万智さんが紡ぎ出す言葉は優しくて、近所のおばちゃんと話しているような感覚になりました。
言葉ってなんで存在するのか、言葉の普遍性について考える時間でした。
世界の物事を「言葉」という「手段」を用いて表現しているだけであって、私たちが想像するものや考えは一つではないことを改めて感じることができました。
だからこそ、言葉は慎重に扱わなければならないし、言葉の持つ可能性や魅力をもっともっと感じたいと思いました。

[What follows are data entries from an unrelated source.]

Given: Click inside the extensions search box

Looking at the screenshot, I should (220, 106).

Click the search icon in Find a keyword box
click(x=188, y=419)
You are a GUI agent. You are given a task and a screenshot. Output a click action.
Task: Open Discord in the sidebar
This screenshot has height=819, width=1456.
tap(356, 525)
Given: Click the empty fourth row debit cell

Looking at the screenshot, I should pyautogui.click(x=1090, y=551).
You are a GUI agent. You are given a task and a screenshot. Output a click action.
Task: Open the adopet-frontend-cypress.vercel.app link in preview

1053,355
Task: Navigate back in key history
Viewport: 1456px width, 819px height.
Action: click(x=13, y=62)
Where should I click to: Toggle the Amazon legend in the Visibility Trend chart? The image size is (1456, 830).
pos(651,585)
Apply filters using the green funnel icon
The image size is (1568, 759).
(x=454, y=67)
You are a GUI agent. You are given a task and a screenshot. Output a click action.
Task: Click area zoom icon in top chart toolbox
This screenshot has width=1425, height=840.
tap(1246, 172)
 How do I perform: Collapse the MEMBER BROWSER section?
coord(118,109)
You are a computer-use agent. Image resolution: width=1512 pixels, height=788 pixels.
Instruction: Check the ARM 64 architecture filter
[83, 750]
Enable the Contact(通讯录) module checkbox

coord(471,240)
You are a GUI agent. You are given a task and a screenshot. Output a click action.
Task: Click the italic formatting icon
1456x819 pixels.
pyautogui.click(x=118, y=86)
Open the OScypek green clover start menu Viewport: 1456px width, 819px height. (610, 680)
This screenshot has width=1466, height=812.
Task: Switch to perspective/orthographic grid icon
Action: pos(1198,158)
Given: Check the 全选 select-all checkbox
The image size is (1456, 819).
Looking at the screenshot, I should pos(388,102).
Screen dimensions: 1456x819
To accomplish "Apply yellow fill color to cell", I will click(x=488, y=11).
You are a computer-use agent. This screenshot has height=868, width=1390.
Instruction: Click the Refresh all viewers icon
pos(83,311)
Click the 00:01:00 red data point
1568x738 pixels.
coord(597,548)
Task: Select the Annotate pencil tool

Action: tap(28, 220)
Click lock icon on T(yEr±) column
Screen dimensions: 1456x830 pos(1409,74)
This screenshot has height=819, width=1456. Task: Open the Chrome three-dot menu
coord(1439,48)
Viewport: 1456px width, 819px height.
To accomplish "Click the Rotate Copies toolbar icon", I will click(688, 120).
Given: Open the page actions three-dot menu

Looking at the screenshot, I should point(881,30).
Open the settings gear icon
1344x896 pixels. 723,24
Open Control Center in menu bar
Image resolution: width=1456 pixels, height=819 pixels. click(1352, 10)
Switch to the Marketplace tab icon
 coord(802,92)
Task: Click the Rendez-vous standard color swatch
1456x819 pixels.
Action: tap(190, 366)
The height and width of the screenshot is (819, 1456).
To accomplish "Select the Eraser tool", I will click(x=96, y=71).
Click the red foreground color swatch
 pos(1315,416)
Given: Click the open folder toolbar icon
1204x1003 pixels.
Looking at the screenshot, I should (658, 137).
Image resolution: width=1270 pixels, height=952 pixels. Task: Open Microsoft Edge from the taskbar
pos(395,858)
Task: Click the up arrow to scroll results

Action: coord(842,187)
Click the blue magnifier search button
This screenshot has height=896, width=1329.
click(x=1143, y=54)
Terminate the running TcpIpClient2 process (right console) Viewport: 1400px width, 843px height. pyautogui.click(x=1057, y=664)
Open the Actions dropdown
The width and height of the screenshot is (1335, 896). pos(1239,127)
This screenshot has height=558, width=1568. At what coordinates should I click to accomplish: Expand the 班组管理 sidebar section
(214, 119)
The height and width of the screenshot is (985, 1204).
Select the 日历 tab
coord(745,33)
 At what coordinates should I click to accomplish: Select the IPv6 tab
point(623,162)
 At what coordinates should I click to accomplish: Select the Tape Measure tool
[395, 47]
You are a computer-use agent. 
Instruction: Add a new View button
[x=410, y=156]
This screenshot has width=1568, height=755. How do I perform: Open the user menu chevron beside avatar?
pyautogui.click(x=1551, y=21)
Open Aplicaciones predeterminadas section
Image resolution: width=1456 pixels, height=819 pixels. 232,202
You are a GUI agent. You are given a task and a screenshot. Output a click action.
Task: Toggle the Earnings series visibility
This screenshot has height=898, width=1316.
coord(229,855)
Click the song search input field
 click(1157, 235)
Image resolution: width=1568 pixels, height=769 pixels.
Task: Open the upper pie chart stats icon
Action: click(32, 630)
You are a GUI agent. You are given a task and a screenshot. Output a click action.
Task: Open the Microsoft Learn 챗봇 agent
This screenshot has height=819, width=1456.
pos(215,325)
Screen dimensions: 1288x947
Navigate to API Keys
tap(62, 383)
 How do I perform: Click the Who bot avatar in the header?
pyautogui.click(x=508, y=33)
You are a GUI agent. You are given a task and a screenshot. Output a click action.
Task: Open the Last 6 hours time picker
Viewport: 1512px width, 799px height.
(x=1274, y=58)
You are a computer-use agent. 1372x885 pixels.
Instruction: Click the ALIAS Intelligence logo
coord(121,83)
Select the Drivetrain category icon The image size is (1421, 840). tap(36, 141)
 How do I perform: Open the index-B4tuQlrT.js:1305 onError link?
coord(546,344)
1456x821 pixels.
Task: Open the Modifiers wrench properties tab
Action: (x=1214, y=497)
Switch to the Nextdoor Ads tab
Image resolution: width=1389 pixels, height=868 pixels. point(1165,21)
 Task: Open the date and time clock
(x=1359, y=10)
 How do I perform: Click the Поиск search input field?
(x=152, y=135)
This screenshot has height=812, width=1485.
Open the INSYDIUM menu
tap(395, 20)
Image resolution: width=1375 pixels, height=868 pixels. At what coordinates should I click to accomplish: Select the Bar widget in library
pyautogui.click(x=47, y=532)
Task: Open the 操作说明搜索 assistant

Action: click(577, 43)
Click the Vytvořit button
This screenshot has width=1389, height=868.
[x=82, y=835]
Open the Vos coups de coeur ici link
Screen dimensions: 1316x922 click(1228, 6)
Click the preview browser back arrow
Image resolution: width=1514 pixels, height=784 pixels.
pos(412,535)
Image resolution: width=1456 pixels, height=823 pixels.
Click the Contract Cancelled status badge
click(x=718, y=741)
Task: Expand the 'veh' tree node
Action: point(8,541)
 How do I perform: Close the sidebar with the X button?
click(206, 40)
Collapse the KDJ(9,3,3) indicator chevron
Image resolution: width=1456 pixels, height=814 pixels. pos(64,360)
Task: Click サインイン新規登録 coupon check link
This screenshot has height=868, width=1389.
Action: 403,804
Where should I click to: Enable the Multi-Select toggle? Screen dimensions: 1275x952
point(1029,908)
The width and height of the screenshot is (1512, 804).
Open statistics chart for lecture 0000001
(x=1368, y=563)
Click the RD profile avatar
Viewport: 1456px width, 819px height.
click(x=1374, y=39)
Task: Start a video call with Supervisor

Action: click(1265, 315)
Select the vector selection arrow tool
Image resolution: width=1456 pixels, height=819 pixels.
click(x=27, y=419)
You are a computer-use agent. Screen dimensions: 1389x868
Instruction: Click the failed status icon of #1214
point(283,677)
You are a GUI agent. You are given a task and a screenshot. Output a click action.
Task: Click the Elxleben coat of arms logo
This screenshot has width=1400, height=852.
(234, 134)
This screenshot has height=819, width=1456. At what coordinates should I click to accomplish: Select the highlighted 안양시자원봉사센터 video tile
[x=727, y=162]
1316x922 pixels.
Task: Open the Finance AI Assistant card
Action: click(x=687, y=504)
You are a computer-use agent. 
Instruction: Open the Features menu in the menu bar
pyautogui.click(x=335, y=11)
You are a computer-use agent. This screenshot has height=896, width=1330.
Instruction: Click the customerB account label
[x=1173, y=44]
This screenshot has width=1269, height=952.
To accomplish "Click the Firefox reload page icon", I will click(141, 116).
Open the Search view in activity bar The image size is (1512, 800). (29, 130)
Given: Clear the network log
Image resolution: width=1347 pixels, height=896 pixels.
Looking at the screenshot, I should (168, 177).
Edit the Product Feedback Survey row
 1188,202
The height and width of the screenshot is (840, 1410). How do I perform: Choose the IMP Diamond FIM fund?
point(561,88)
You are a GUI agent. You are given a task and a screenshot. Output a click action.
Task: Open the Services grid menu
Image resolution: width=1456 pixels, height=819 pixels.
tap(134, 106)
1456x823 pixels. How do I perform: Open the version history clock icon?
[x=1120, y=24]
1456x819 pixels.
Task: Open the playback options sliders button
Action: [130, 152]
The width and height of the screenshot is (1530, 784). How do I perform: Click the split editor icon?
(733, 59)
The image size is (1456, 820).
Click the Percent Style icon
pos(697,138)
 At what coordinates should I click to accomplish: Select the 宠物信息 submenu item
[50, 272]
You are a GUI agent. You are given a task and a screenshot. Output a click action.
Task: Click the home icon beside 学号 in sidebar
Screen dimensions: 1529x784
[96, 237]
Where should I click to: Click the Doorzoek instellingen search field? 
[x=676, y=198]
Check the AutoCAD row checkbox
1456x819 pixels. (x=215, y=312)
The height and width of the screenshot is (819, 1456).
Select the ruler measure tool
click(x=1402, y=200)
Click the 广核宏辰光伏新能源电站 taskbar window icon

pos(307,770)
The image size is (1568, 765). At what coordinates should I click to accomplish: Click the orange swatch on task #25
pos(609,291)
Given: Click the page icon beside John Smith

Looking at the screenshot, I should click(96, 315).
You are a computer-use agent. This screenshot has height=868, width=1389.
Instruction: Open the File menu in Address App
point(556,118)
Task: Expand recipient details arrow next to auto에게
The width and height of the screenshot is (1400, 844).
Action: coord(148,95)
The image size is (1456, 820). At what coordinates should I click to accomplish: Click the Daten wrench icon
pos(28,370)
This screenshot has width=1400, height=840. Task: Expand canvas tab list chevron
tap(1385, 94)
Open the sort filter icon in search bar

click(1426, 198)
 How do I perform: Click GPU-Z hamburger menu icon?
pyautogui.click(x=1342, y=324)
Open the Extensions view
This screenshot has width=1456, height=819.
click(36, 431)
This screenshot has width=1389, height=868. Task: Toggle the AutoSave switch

私は幼い頃に絵本を読んでもらっていたから本が好きだと思っていました。
もちろんそれは事実ですが、それ以上に言葉が好きなんだと気づきました。
言葉を紡ぐことで新しい世界を知れて、新しい価値観に触れられる。
その経験が楽しくて楽しくて仕方がないです。
ある小説で読んだ、「本を読むことは誰でもできることだけど、書くことは誰にでもできることではない」という一文がずっと忘れられずにいます。
私はそっち側(書く側)にはなれないと、ずっと思っていましたが、俵万智さんの最後の言葉を読んで、ちょっとだけ勇気が出ました。
勉強しなくても使える日本語を使って表現しないなんて勿体無い!
ちょっとだけチャレンジしてみたいです。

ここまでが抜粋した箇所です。